Zamboanga City, Negros Occidental and Batangas are currently experiencing the effects of the El Niño phenomenon, based on data from the Philippine Atmospheric, Geophysical, and Astronomical Services Administration (PAGASA).
PAGASA meteorologist Rodel Inclan mentioned that they are examining two weather models that could impact the weather in Zamboanga in the upcoming months. The first scenario suggests the continuation of warm weather until February, while the second model indicates the possibility of drought persisting until May.
Anticipated by the end of May is a neutral weather condition preceding the commencement of the rainy season.
Inclan highlighted that despite the occurrence of rainfall in the city, the recorded volume by PAGASA remains below the usual levels.
Due to diminishing water levels in the Dumalon River, the Zamboanga City Water District is presently enforcing water rationing in the central and western areas of the city.

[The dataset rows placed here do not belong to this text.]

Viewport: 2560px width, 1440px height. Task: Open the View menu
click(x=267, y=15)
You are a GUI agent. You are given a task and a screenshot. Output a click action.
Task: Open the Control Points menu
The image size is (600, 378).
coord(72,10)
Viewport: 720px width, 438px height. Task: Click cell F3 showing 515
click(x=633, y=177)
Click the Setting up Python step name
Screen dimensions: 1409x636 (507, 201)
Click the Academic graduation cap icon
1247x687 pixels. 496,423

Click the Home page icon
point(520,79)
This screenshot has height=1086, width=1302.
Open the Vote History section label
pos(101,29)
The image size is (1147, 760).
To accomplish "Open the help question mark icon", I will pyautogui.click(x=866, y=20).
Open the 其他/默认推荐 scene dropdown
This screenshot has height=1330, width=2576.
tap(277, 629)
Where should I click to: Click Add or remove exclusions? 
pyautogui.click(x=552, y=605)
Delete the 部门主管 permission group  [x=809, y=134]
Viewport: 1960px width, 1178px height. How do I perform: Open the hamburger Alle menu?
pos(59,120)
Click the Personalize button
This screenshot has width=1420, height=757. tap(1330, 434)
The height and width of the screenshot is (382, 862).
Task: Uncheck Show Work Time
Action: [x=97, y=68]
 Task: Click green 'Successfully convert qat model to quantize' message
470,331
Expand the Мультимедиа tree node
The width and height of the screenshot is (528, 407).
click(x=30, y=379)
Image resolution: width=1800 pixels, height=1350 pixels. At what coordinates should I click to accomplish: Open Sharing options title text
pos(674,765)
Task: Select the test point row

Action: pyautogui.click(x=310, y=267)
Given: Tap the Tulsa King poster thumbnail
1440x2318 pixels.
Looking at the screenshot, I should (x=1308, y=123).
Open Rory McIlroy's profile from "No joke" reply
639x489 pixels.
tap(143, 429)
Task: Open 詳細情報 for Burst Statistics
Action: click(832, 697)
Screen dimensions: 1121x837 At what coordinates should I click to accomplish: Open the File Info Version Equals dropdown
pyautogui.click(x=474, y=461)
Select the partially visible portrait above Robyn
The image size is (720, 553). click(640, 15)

Meanwhile, some sugar-producing areas in the country also felt the effects of El Niño.
As reported by Bernadette Reyes on Unang Balita on Wednesday, January 24, the Sugar Regulatory Administration (SRA) stated that sugar plantations in Kabankalan City, Negros Occidental, and Batangas are among the affected areas.
Due to this, the production of sugar has decreased.
The SRA reported a preliminary estimate indicating a decline in sugar production from the initial target of 1.850 million metric tons to 1.750 million metric tons. This marks a reduction of over 100,000 metric tons.
“Sometimes 20 to 30% or even more decrease… ‘Yung progressive farmers natin sa Negros, everyone has been complaining of a drop. In Batangas, the same thing. So this is all related to weather,” SRA Administrator Pablo Luis Azcona said.
If only there were enough water, sugar cane plants would thrive, the United Sugar Producers Federation of the Philippines (UNIFED) said.
“Ang effect nitong drought will be next crop year. Starting September of this year all the way to 2025, doon natin maramdaman na short na naman tayo,” UNIFED president Manuel Lamata said.